3D Reconstruction of human faces is literally on the edge of mainstream. I'm
betting on it, personally.

Our system is similar as theirs, but more general: we laser scanned 300,000
real people and then associated each laser scan with dozens of photos of that
person taken from different angles, lighting conditions and expressions. That
data set was then used for a neural net training - actually a pipeline of
neural nets.

We can accept 1 photo and get back a good quality 3D model, or a series of
photos and get better quality, or HD quality video and get back frame by
frame, in expression reconstructions just like their solution. In fact, our
system is able to recover 36 people per video feed in real time, as well as
handle 4 video feeds at once. We don't need as much reference information as
they do, because we trained our system to generally understand the human
facial form, rather than their solution that operates in isolation for a
single reconstruction operation.

Our current system is targeted as a WebAPI for games and serious simulations -
enabling 3rd parties to implement "put yourself in the game" functionality.
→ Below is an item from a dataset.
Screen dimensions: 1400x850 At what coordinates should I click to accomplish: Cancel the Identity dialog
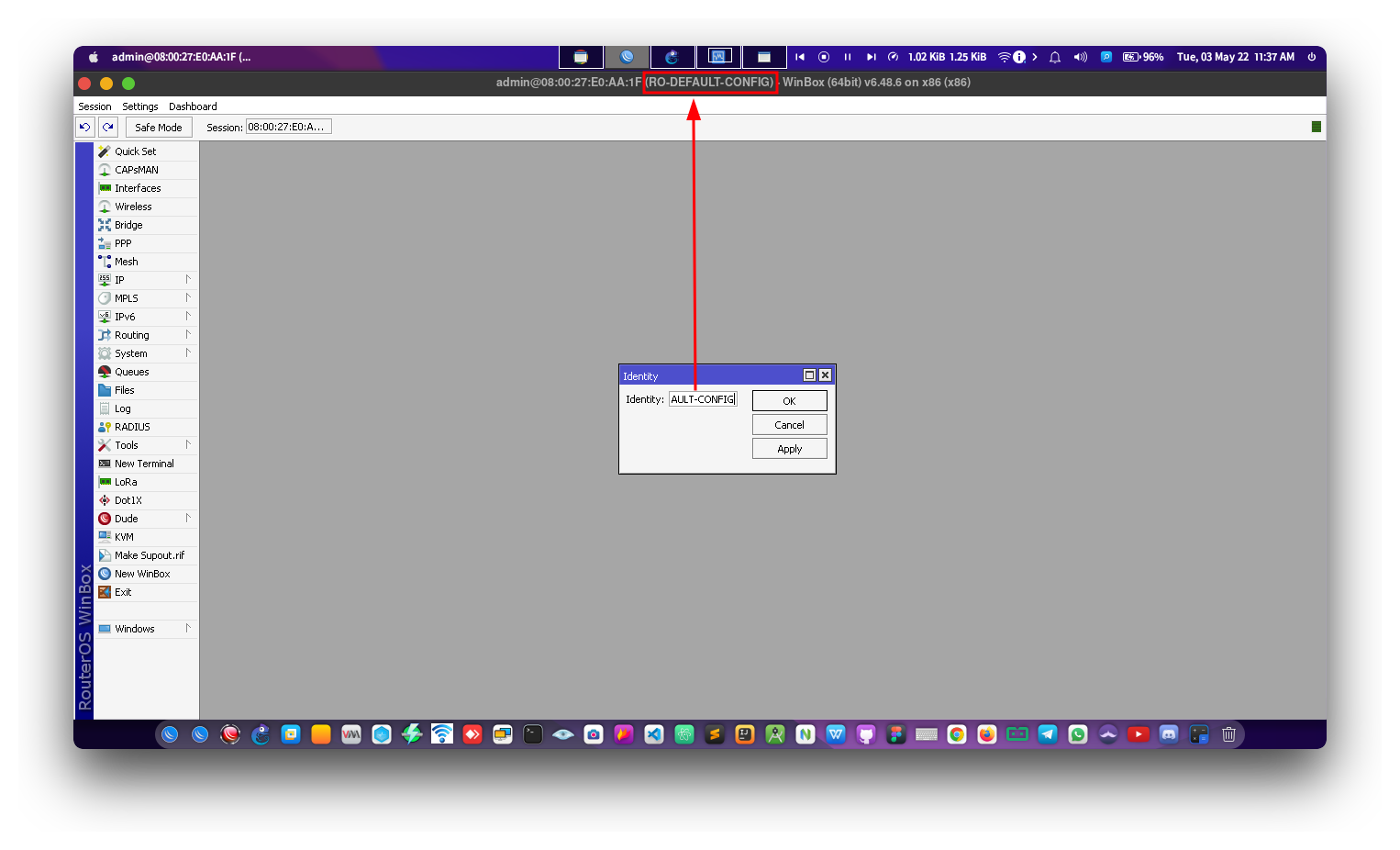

As
such we have 3 different geometry outputs aimed at game/simulation developers.
We also do facial recognition, and we have a special "forensic" output for
that.

Our current "best output" is purposely "Pixar like" rather than realistic.
Taking them realistic tends to freak people out - especially women (seems like
our culture has trained women to have an idealized self image, and when
presented with their non-mirror true form, they don't like it.)

You can learn more at these links: [https://3d-avatar-store.com/Web-API-
Features-May-2014](https://3d-avatar-store.com/Web-API-Features-May-2014)
[https://3d-avatar-store.com/3D-Avatar-Creation-walkthru](https://3d-avatar-
store.com/3D-Avatar-Creation-walkthru) [https://3d-avatar-store.com/New-Face-
Finder](https://3d-avatar-store.com/New-Face-Finder)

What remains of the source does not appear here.